The man pulling radishes
pointed my way with a radish

I once had a kindred experience where the man selling cabbages counted my change out of a cabbage leaf.

I read this book sort-of in relation to my recent trip to Japan, although I didn’t actually read it until I was back. It is a “haibun,” a combination of travelogue and haiku similar to Basho’s “Narrow Road to the Far North.”

The main thing I realized in reading this book was how great Hass’s translations are (he is not the translator of this book). It was through his translations that I really fell for Issa. I suspect that Hass, a great poet himself, takes a great deal of liberty in communicating the spirit of Issa’s poems without too much concern for the literal content. The translations don’t seem bad, but they don’t have the pop that Hass’s have for the most part. Here is a comparison example, again with one of my favorites from reading Hass’s versions.


New Year’s Day–
everything is in blossom!
I feel about average.


New Year greeting time:
I feel about average,
welcoming my spring.

The key funny line “I feel about average” is translated identically in each, but Hass’s has great comedic timing. The “aboutness” of the poem is perfectly evident in Hass, not really in Hamill. “Welcoming my spring” is kind of an abstract notion that I don’t really feel fits well, at least in modern English.
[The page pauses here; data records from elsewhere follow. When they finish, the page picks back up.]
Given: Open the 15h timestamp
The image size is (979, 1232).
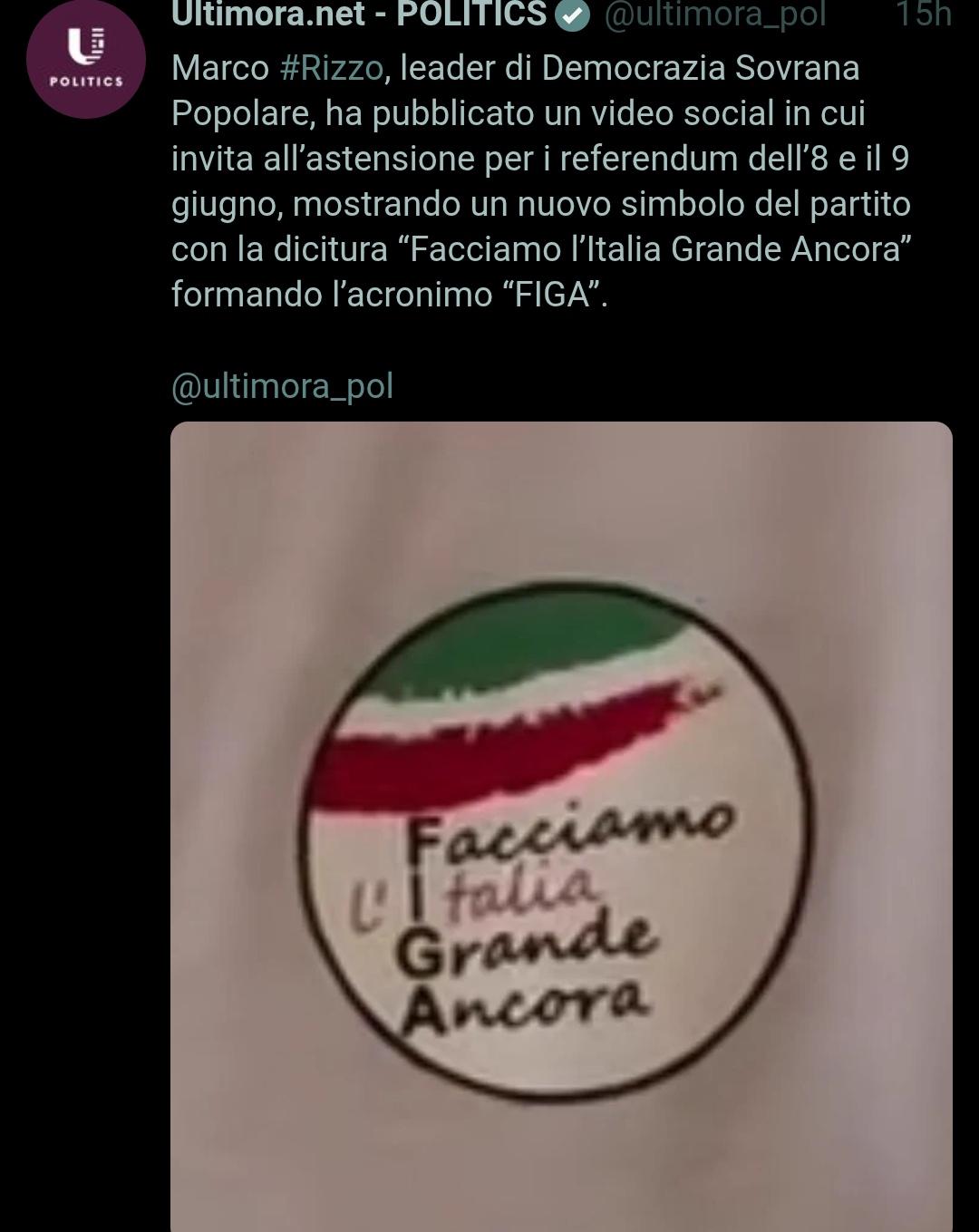Looking at the screenshot, I should 923,15.
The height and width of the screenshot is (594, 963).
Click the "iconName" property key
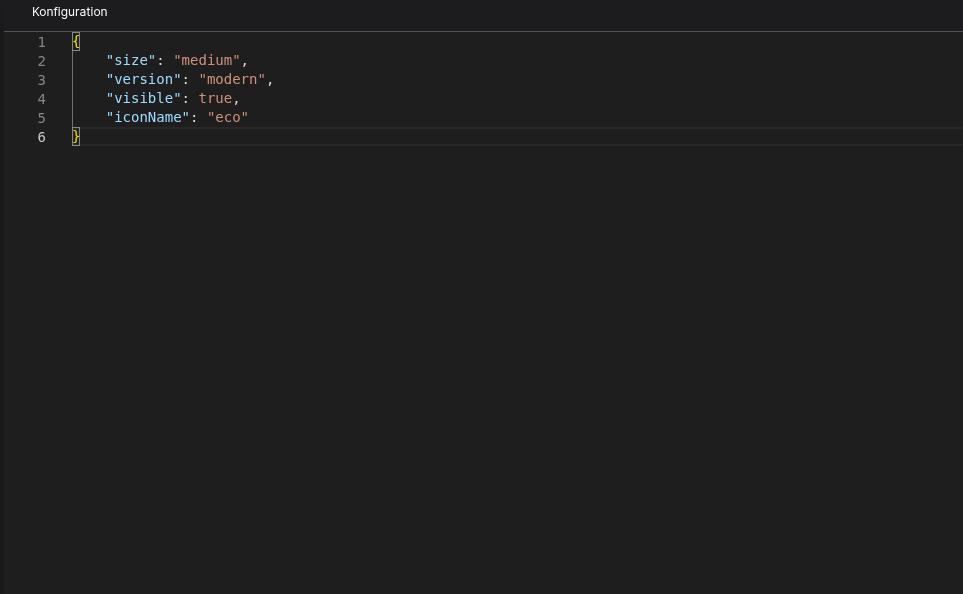coord(148,118)
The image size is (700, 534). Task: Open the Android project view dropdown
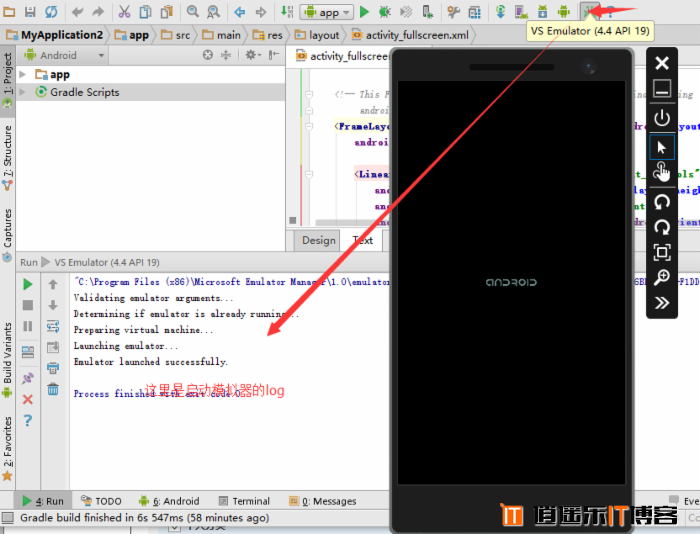pyautogui.click(x=58, y=56)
Even so, this book was enjoyable. It’s much more disjointed than “The Narrow Road to the Far North”–Issa seems more inclined just to drop in haiku without really connecting them to the narrative. My favorite find, which unfortunately I can’t quote directly because I already returned the book to the library and I can’t turn it up on the internet, is what may be the first written record of mansplaining. Something like:

A man watching the eclipse
tells a woman all about the eclipse.